# Chomper's Thread



## Bruschnazzy (Feb 10, 2014)

This is my Chomper! He is a Miniature Australian Shepherd; and these pictures are from his first official day home, a couple weeks ago, and he has already grown so much, so I really need to get updated on pictures! I'm just a lazy editor and uploader, haha!


































































Then a couple cute bowtie pictures. He stole it to chew on, so he had to wear it!


















Check back for more....eventually!


----------



## TWW (Apr 15, 2014)

great looking pup


----------



## SnapV (May 14, 2013)

So cute


----------



## Little Wise Owl (Nov 12, 2011)

OH. EM. GEE.

SO CUTE! I love his little nubby butt!!!


----------



## Spirit_of_Cotons (Jun 21, 2009)

Oh.

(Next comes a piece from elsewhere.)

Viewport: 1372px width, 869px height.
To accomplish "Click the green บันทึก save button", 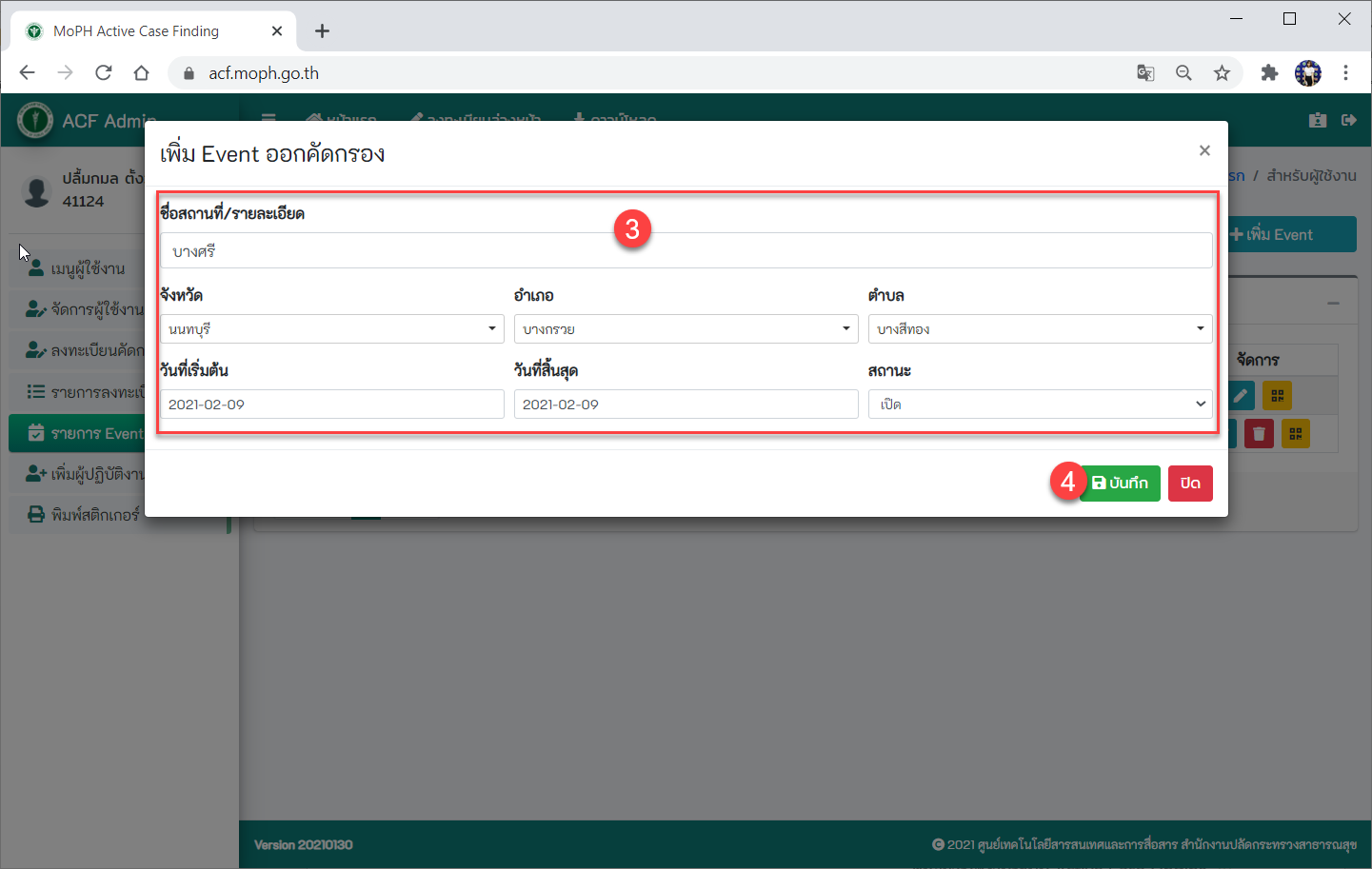I will (x=1120, y=484).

My. Gosh. What a cute pup you have!


----------



## greenmaria (Oct 9, 2013)

He is so freaking cute!!


----------



## CandyLeopard (Oct 14, 2013)

AWW what a cute lil fluffball <3 
Beautiful markings! He's so handsome


----------



## Foxes&Hounds (Jun 7, 2014)

Love the name.
He is so cute!!!


----------



## jade5280 (Feb 20, 2013)

Adorbz! Look at that little bear butt!!!!


----------



## Bruschnazzy (Feb 10, 2014)

Thank you everyone! I've not been too active on this forum....so he may have grown....quite a lot.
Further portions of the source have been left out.